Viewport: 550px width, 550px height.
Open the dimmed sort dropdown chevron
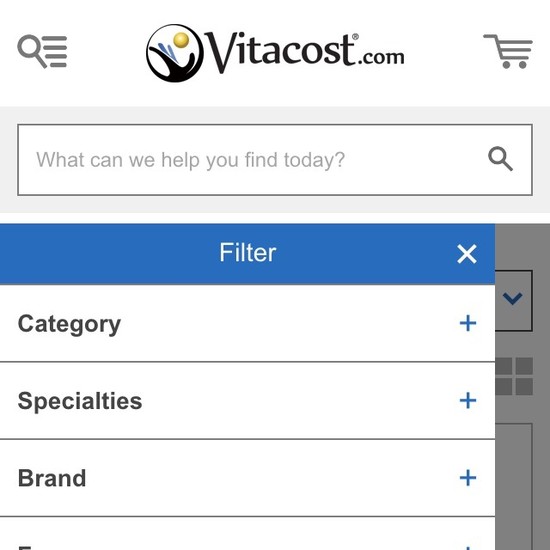512,299
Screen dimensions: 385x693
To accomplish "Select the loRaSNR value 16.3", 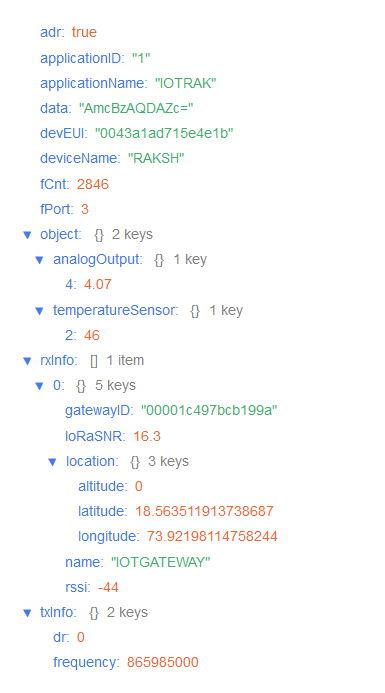I will pyautogui.click(x=147, y=436).
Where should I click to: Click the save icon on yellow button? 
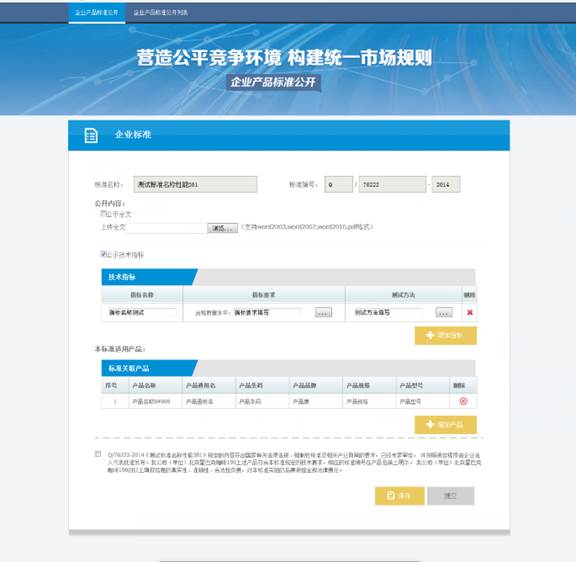point(391,496)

What to work on:
Copy out the data word for word from the line containing "Where should I" through the end of the data, including both ends, and leave the pictures out.

Result of the exercise:
Where should I click to: Click the save icon on yellow button? 
point(391,496)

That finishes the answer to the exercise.